Gravidez na adolescência em evidência no Brasil

Enviada em 25/09/2020

“Tudo na mulher é adivinha e tudo nela tem uma única solução e essa é a gravidez”. Na famosa expressão de Friedrich Nietzsche se evidencia que para muitas mulheres, a gestação é algo “necessário”, e o certo a se fazer. Entretanto, é de conhecimento geral que na contemporaneidade a gravidez na adolescência é a realidade de muitas no Brasil e no mundo, podendo causar diversas complicações.

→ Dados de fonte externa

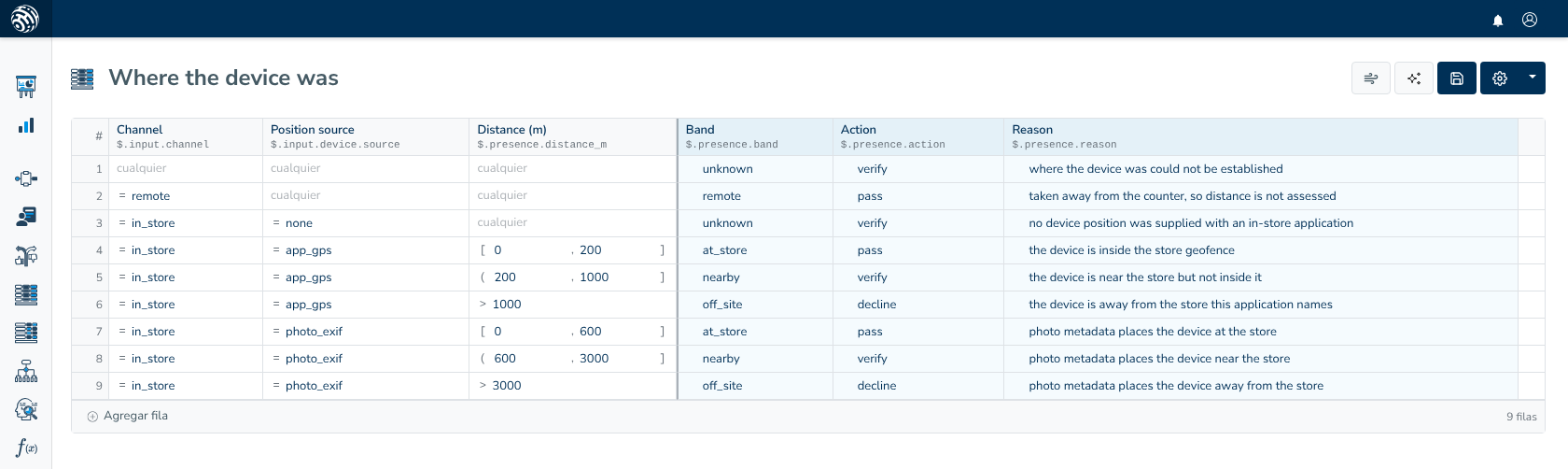
Task: Click the wind icon toolbar button
Action: 1371,78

Segundo o Ministério da Saúde, no Brasil, em 2016 a taxa de gravidez na adolescência na faixa etária entre 14 e 19 anos, foi estimada de 56,4 para cada mil adolescentes. Ainda que esse dado esteja acima da média internacional, ocorreu uma atenuação de 13% do número de nascidos vivos de mães adolescentes brasileiras entre 2010 e 2017.

A gestação na adolescência é um enorme risco à saúde tanto da jovem provedora quanto do feto, justamente porque o organismo nessa idade não é adequo para gerar uma criança. A principal inconveniência que pode levar esta gravidez é falta de informação sobre o assunto, que normalmente não é discutido na sociedade.

Muitas vezes ocorre a má formação do feto, e podendo levar até um aborto espontâneo ou óbito da jovem. Dentre outros problemas, são apontados problemas psicológicos como depressão pós-parto, e ansiedade, além de problemas monetários e ausência de apoio dos responsáveis pela adolescente e do progenitor do feto.

Para tanto, é necessário que o governo junto ao Ministério da Saúde disponibilizem preservativos em farmácias e postos de saúde, além de investir na educação sexual nas escolas, e que haja palestras e divulgações na mídia para apresentar aos jovens a importância sobre o tema discutido, porque nada custa mais caro que a ausência de informação.